Теперь он снова мог работать. На календарях и мореходных картах можно заработать деньги. Но он хворал в ту зиму, разладились кишки, ужасно мучили почечные камни и подагра. Тяжко пригнетали годы. Нужен был помощник. В книжице, которую прислали ему из Страсбурга, увидел он посвящение себе и письмо от автора, Якоба Барча, предлагающего скромные свои услуги императорскому астроному. Кеплер был польщен, ответил приглашением доброго последователя в Саган. Барч оказался сомнительным подарком. Молодой, живой, он утомлял Кеплера своим невыносимым рвением. Но Кеплер к нему привязался и с меньшими опасениями смотрел бы на предстоящее родство, не будь Сюзанна, дочь его и невеста Барча, вся в Мюллерову породу.
Молодой человек добровольно взвалил на себя ярмо гороскопов, и Кеплер мог теперь вернуться к давно взлелеянному плану, к мечте о полете на Луну. Большую часть последнего года в Сагане взял у него Somnium. Ни одна из книг не приносила ему такой особенной радости. Будто старинный ток томленья и любви снова вдруг в нем забил. История про мальчика Дуракотуса и его мать Фиолксильду, ведьму, и про странных, грустных жителей Луны, наполняла его весельем, он в душе смеялся над собою, над своей наукой, над глупостью всего и вся.
— Вы у нас переночуете, доктор?
Фрау Биллиг смотрела на него во все глаза, забыв в руке иголку.
— Да-да, разумеется.

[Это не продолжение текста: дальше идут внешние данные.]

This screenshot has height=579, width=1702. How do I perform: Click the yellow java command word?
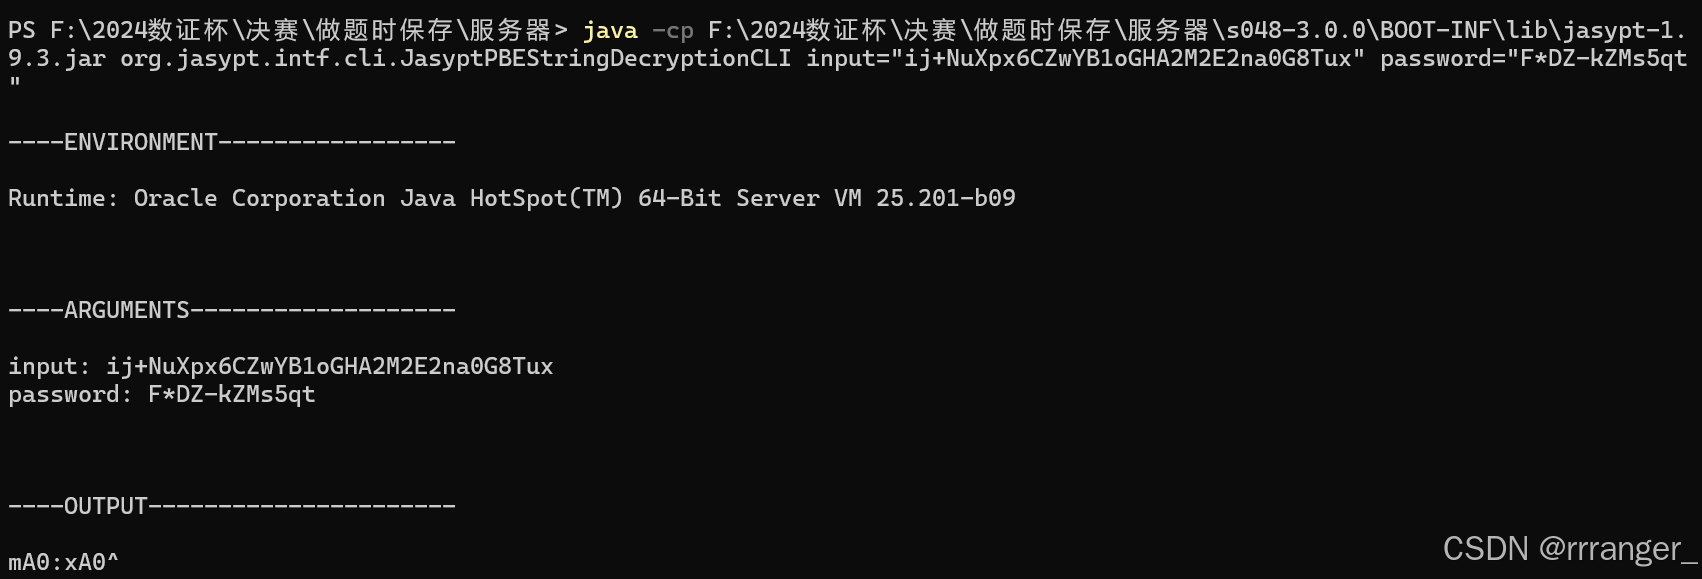point(610,31)

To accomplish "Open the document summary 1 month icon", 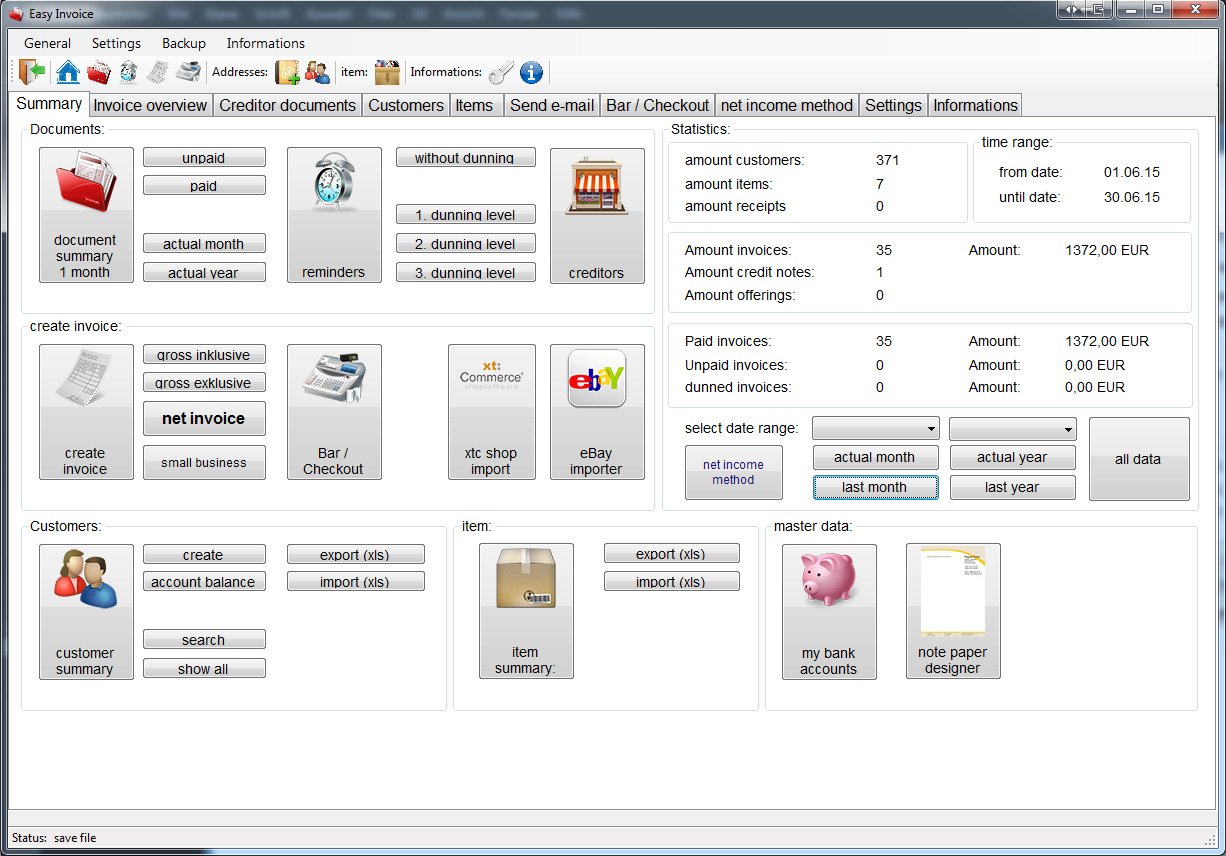I will point(86,215).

И благодарствуйте.
Хиллебранд Биллиг поднял отуманенную голову от счетов, засмеялся грустно.
— Не поможете мне с цифрами с этими, я совсем запутался!
— Да-да, буду рад.
Они хотели б знать, что привело меня сюда, ах, ну хотели бы, конечно. Да я и сам хотел бы.
Когда кончил Somnium, опять был срыв; он так и знал. И что это, какой каприз нелепый, какая прихоть побуждает уничтожать работы мысли и кидаться в путь по безумным земным дорогам? В Сагане ему стало вдруг казаться, что его преследуют, гонятся за ним — не призрак, нет, но память, такая яркая, что временами обрастала плотью, обращалась живым созданьем. Как будто куда-то запропастил драгоценную безделку, забыл о ней, и вот теперь терзается утратой. Вспомнилось, как Тихо Браге, босой, стоял на пороге его комнаты, когда дождливый рассвет вставал над Градчанами, — ошеломленное, несчастное лицо, лицо умирающего, который отыскивает жизнь, но слишком поздно, он потерял ее, у него отняла ее работа. Кеплер вздрогнул. Что, если Биллиги видят сейчас на его лице то же выраженье?
Сюзанна тогда на него смотрела с недоверием. Он отводил глаза.
— Но зачем? Зачем? — она твердила. — Чего ты там взыскался?
— Мне надо ехать. — В Линце эти закладные. Валленштейн в опале, отставлен. Император заседает в Совете в Регенсбурге, присматривает за тем, чтоб сынок ему наследовал. — Он мне деньги должен, и надо сладить одно дело, я должен ехать.
— Дружок мой, — Сюзанна попытала шутку, — если ты поедешь, я дождусь второго пришествия прежде, чем ты воротишься.
Но никто не улыбнулся, и ее ладонь выскользнула из его руки.